Casa Berardi Shaft Deepening
In the first quarter of 2011, a contract was awarded for the deepening of the West Mine production shaft from the 760 metre level down to the 1,080 metre level. Shaft deepening is expected to commence in the second quarter and be completed toward the end of 2012. The shaft will provide access to the lower portion of Zones 113, 118, and 123 from a drift at the 1,010 metre level. The estimated cost of the shaft deepening, drift access to Zones 118 and 123, and related infrastructure is approximately $32 million of which $13.6 million is budgeted for 2011.
Casa Berardi Exploration
Three surface rigs and eight to nine underground drill rigs were active at Casa Berardi during the quarter. The surface drill rigs were primarily active exploring Zone 160 near the East mine mill facilities where there may be an opportunity to establish an open pit operation. The underground drill rigs were primarily focused on infill and step out drilling of the upper extensions of Zones 118 and 123 from the 550 level drift as well as depth extensions of Zones 118 and 120.
OTHER PROPERTIES
Joanna Gold Development Property
Metallurgical test-work continued during the first quarter to evaluate and optimize alternate metallurgical processes to treat the Hosco ore with final results expected in the second quarter.
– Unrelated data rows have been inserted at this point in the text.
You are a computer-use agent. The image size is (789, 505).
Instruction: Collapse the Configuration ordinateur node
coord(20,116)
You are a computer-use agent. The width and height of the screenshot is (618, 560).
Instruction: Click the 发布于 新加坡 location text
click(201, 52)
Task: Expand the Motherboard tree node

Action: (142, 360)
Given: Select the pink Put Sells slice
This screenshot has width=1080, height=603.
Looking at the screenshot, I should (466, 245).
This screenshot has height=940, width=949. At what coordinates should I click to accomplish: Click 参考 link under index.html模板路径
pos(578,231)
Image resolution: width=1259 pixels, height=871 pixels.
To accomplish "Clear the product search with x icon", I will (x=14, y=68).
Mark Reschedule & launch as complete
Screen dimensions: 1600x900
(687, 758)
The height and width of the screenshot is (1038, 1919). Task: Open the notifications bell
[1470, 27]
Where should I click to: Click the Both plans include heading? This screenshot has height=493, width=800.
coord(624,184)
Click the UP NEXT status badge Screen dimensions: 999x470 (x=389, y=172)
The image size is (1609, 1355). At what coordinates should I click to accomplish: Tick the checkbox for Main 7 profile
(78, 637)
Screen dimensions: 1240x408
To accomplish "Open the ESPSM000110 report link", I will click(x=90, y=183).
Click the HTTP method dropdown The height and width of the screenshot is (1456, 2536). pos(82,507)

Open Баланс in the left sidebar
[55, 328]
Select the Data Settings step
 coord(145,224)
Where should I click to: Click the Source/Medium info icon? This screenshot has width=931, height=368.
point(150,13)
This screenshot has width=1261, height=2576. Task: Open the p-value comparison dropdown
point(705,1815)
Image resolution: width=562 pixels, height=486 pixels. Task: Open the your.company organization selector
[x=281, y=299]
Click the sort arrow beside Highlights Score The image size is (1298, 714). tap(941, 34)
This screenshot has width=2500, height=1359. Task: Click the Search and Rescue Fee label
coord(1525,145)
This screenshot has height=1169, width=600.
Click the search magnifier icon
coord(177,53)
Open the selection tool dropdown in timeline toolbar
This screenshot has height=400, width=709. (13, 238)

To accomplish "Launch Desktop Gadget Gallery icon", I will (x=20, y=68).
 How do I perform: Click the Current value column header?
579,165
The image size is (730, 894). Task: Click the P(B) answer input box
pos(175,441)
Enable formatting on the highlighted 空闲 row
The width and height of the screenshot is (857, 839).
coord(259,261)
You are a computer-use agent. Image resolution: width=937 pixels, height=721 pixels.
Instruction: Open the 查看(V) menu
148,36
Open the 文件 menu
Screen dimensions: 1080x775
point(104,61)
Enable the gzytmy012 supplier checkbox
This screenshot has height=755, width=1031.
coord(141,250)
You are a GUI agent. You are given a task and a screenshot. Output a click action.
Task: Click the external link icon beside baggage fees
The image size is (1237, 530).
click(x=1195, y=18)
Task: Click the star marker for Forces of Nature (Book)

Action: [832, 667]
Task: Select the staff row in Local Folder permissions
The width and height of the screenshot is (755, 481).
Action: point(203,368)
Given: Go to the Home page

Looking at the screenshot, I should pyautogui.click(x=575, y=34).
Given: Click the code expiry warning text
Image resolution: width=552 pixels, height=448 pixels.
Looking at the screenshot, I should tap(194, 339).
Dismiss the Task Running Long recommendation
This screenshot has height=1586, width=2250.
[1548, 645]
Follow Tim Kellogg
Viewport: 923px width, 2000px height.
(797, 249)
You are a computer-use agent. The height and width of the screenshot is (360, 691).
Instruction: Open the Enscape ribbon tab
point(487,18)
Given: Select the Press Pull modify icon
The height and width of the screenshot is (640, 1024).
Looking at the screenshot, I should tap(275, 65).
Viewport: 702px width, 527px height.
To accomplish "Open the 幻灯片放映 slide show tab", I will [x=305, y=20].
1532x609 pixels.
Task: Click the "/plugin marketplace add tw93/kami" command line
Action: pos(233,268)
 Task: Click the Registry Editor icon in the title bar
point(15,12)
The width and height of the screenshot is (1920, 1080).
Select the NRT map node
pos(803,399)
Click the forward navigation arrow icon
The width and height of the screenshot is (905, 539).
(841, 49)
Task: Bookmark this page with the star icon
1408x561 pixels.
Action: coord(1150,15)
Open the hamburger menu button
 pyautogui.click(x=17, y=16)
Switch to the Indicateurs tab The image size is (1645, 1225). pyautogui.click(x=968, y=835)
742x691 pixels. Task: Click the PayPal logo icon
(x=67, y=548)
Four to five drill rigs were active in the first quarter completing 24,100 metres of drilling in proximity to the proposed Hosco pit and the Heva deposit, approximately 3 kilometres west of the proposed Hosco pit. The drilling in the first quarter was split between the two targets in order to extend the mineral resources contour and to increase the quality of the existing indicated and inferred mineral resources.
Fayolle Property
Three to four drill rigs were active in the first quarter completing 16,600 metres of drilling that was divided between continued exploration of the Fayolle deposit defining the size and geometry of the deposit on a 25 - 50 metre drill spacing and exploration of similar geological targets within the 2 kilometre long gold bearing structure that crosses the property.
Marban Property
Two to three drill rigs were active in the first quarter completing 15,100 metres of drilling focusing on the lateral and depth extensions of the existing mineral resources. The drilling to date has validated the geological and structural model of the deposit; established lateral and vertical continuity to the mineralized shear zones; and demonstrated the potential for both bulk tonnage and narrower higher-grade ore shoots.
ADDITIONAL INFORMATION
Additional information about the Company's Casa Berardi Mine and Joanna Gold Development projects as required by NI 43-101, sections 3.2 and 3.3 and paragraphs 3.4 (a), (c) and (d) can be found in the Company's Annual Information Form for the year ended December 31, 2010, and the latest Technical Reports on each project, copies of which can be found under Aurizon's profile on SEDAR at www.sedar.com and are also available on the Company's website at www.aurizon.com.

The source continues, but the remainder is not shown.